=== TEXT SEGMENT ===

**********

Halachic considerations around giving women the vote

Rav Uziel ruled in favor of not only giving the vote to women, but also allowing them to run for elected positions.

Votes for women, Part II (photo credit: MARC ISRAEL SELLEM)
Votes for women, Part II
(photo credit: MARC ISRAEL SELLEM)
With the upcoming elections, I have been addressing the halachic considerations around giving women the vote. In the previous column, I wrote about the first government elections that took place in Israel in 1920 and the rabbinic attitudes toward suffrage.
Votes for women was one of the most contentious issues sweeping the Western world and both chief rabbis at the time, Rav Abraham Isaac Kook and Rav Ben Zion Meir Uziel were asked their opinion on the matter. I presented Rav Kook’s approach, in which he came out against giving the vote to women for fear it would threaten the traditional family structure and lead to the anarchy he saw developing in Europe and America.
We will now turn our attention to the contrasting approach presented by Rav Uziel, who embraced the change and ruled in favor of not only giving the vote to women but also allowing them to run for elected positions.
Following is an excerpt from his response to the question (all translations: Zvi Zohar):
“If anyone should tell us that women should be excluded from the voting public because “their minds are flighty (daatan kalot)” (Shabbat 33b and Qiddushin 80b) and they know not how to choose who is worthy of leading the people, we reply: Well, then, let us exclude from the electorate also those men who are “of flighty minds” (and such are never lacking). However, reality confronts us clearly with the fact that, both in the past and in our times, women are equal to men in knowledge and wisdom, dealing in commerce and trade and conducting all personal matters in the best possible way.

**********

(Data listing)
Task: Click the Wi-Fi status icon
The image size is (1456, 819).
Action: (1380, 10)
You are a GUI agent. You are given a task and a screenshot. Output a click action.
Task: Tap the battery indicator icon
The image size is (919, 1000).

**********

=== SHORT TASK 1 ===
Name every person mentioned in the text on women's suffrage above.
=== SHORT TASK 2 ===
Carry on the text about halachic views on votes for women, starting right after its final sentence.
The listing has no connection to the text.

=== EXERCISE RESPONSE 1 ===
Rav Ben Zion Meir Uziel, Rav Abraham Isaac Kook, Zvi Zohar, Marc Israel Sellem

=== EXERCISE RESPONSE 2 ===
Rav Uziel was unwilling to consider the traditional Talmudic attitude regarding women’s intellectual capabilities when making his decision.
Instead, he based his halachic opinion on the reality he saw in front of him and which he emphasized, included the past as well as the present. When addressing the question about possible licentiousness if women leave the homes to vote, he questions how there can be immodesty when “each person goes to the poll and enters his voting slip?
If we start considering such activities as licentious, no creature would be able to survive! Women and men would be prohibited from walking in the street, or from entering a shop together; it would be forbidden to negotiate in commerce with a woman, lest this encourage closeness and lead to licentiousness. Such ideas have never been suggested by anyone.”
He also rejected the concern for preserving peace in the home, asking why a wife’s agency in this matter is more of a threat than adult sons still living at home who may choose to vote in opposition of their fathers. He directly confronted Rav Kook, who expressed concern for wives forced to flatter their husbands by voting against their own personal wishes or causing a rift by opposing their husband and voting for another candidate.
Rav Uziel called this “a newly contrived basis” to oppose women’s voting and dismissed this concern as having no validity. He concluded that women can vote since they are bound “by the collective obligation to obey the elected officials who govern the nation” and thus should be part of the community that votes such officials in.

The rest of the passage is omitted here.